▶ **DATA TO PROCESS**
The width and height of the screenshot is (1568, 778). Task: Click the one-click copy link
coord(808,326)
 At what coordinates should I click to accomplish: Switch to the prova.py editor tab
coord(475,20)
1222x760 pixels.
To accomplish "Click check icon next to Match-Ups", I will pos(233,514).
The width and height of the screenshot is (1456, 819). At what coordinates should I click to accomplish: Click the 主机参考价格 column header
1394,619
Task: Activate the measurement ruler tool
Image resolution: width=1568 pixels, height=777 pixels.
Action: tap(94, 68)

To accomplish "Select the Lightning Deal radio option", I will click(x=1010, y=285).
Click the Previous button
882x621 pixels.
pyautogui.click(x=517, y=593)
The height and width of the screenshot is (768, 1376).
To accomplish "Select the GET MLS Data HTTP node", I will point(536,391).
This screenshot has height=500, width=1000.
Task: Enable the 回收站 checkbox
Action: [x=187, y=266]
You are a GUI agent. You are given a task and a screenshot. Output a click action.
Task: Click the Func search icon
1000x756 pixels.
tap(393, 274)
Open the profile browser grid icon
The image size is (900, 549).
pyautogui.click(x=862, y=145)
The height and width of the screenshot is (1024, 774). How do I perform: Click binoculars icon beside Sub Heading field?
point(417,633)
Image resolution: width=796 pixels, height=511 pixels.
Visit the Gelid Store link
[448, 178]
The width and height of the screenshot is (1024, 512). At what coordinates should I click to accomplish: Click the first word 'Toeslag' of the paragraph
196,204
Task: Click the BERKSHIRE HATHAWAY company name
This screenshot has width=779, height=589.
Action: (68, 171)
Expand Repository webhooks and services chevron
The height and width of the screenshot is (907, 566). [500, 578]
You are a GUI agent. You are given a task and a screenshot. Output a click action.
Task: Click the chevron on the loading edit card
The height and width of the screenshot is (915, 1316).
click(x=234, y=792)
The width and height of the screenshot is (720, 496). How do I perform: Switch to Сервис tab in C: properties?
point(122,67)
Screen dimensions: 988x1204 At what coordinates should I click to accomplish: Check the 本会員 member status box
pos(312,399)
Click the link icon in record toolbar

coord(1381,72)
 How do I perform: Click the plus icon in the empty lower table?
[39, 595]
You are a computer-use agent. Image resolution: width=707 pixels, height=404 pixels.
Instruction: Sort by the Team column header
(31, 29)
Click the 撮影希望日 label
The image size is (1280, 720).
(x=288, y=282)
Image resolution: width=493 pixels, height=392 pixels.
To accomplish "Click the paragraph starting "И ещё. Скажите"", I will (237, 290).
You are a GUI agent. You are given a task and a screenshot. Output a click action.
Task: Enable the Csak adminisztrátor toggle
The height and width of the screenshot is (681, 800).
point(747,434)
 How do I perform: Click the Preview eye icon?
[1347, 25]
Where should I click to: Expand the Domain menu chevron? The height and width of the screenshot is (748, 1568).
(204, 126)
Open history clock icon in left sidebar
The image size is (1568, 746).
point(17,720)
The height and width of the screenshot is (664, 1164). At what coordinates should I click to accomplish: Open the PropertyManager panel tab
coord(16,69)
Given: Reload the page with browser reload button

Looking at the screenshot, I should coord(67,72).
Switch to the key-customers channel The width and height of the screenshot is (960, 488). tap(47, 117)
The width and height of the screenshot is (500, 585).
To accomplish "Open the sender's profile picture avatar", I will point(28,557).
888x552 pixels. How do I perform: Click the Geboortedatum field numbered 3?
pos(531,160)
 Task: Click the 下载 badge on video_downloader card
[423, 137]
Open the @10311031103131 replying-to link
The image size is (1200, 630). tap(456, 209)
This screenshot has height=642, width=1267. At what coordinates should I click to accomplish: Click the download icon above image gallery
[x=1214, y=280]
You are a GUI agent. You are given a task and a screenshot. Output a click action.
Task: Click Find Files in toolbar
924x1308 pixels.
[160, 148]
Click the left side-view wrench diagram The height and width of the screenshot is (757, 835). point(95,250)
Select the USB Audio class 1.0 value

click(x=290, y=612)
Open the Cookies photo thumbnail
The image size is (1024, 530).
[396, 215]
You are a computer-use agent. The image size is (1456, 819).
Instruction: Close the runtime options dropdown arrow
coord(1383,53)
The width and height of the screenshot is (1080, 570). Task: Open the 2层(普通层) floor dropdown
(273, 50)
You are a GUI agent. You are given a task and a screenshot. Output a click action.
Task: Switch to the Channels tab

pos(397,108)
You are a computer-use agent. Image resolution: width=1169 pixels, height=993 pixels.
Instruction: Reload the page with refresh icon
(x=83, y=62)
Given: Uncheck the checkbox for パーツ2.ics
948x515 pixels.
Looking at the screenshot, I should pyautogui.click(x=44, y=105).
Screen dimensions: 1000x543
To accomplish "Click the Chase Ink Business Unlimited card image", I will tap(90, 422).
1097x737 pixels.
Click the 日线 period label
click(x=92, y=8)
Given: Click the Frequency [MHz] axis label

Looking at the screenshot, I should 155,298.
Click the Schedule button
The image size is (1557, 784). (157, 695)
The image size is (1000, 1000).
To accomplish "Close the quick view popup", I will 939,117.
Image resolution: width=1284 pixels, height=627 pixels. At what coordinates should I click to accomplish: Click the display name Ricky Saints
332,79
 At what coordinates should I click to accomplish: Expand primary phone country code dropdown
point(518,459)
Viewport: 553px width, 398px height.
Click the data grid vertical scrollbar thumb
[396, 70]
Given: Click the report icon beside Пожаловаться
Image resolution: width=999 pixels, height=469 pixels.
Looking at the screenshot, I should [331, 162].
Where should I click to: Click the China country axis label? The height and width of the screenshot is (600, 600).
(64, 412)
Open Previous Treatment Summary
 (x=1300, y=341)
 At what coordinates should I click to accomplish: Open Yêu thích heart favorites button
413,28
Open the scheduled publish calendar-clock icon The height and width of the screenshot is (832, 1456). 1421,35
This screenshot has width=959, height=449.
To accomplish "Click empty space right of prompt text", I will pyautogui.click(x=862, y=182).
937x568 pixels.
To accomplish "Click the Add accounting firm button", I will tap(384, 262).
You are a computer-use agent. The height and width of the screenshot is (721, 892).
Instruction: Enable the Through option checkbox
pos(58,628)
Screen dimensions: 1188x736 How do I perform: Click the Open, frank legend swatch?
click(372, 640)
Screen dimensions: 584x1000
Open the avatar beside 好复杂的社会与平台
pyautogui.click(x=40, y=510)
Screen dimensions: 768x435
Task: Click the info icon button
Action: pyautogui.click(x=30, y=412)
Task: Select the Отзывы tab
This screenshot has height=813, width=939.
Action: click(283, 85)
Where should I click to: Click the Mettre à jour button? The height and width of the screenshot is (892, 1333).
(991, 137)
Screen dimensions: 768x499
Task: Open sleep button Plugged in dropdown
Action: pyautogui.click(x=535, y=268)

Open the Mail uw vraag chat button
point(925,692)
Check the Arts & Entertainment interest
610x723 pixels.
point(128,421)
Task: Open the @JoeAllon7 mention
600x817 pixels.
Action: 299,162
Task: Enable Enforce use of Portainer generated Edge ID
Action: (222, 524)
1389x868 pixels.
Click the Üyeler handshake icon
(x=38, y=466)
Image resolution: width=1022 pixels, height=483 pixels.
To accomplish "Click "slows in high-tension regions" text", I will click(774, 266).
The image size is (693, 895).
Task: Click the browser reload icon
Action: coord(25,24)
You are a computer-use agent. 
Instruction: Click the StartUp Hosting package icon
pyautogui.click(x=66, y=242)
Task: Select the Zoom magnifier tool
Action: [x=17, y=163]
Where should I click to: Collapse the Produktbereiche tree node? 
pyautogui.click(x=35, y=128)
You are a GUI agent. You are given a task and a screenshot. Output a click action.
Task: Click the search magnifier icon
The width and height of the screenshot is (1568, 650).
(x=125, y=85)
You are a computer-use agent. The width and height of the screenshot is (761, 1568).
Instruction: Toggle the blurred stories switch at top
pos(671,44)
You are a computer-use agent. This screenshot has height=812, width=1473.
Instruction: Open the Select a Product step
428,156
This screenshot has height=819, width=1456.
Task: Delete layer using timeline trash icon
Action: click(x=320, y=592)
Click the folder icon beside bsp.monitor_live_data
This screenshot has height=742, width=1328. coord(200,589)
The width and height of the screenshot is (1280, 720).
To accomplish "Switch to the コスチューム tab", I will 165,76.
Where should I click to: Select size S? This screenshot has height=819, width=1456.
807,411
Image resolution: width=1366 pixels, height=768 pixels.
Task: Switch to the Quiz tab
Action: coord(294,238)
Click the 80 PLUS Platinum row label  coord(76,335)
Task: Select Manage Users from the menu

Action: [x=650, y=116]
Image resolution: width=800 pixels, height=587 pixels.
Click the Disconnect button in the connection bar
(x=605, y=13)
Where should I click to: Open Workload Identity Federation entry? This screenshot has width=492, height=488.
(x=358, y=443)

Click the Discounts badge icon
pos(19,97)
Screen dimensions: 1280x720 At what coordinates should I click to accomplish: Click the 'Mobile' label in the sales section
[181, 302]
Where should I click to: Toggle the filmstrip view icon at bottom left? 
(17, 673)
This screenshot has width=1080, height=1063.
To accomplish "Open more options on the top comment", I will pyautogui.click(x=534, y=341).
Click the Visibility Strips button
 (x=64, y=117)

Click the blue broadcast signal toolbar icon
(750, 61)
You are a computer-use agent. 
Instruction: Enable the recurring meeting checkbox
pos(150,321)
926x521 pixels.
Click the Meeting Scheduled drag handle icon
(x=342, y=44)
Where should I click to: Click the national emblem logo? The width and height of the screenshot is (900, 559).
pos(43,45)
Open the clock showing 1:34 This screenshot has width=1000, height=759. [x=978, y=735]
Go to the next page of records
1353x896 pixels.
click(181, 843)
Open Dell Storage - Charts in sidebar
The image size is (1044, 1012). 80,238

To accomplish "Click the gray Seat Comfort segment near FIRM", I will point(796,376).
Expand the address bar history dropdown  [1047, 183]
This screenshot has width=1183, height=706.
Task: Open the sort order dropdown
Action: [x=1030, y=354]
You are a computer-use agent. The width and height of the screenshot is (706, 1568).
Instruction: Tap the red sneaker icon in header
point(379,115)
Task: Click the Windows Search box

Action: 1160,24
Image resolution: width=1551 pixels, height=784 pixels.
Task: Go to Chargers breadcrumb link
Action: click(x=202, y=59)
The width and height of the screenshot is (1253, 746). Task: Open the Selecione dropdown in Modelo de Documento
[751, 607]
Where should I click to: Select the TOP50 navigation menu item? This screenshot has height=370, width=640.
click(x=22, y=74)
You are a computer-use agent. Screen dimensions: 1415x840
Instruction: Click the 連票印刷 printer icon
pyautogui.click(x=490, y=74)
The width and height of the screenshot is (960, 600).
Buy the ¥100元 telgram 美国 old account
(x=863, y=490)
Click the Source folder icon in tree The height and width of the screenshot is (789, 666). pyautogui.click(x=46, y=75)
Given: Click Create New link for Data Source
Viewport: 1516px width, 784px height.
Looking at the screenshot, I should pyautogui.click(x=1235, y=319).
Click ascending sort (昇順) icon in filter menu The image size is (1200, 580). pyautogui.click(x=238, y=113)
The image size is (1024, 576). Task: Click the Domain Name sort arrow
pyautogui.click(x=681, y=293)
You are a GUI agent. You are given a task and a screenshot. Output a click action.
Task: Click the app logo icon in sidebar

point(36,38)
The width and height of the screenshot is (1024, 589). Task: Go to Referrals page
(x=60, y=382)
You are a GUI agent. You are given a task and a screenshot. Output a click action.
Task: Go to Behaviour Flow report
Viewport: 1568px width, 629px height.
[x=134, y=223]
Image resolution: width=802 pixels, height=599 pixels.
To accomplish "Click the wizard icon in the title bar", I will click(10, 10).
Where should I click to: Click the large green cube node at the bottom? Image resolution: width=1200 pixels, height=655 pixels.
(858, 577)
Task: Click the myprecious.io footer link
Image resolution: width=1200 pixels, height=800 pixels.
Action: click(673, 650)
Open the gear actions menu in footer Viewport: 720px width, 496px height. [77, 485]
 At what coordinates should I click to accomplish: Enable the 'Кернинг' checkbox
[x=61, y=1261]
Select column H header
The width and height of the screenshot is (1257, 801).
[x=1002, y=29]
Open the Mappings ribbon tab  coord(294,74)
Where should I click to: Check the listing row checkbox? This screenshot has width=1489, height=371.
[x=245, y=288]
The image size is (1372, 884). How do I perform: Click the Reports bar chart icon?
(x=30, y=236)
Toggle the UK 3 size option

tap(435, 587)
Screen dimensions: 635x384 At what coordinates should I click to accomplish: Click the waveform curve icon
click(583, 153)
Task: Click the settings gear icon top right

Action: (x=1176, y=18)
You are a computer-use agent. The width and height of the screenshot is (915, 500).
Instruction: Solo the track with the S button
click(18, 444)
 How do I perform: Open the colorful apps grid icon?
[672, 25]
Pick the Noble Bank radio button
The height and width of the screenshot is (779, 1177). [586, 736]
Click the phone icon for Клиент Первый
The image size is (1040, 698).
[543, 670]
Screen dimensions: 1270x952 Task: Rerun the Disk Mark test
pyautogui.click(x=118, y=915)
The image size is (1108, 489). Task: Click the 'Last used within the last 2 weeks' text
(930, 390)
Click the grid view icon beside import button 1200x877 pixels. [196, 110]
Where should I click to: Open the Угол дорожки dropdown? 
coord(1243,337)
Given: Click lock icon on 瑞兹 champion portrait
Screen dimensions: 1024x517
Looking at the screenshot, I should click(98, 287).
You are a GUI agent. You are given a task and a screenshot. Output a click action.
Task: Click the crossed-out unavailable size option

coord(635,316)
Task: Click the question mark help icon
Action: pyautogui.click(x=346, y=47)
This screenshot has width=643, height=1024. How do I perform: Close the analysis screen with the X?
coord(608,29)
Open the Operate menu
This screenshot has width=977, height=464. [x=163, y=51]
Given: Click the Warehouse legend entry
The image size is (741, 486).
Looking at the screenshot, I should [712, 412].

▶ **WHAT THIS TASK INVOLVES**
Please go through the data and copy each line containing the word "profile".

▶ **TASK ANSWER**
Open the profile browser grid icon
To accomplish "Open the sender's profile picture avatar", I will point(28,557).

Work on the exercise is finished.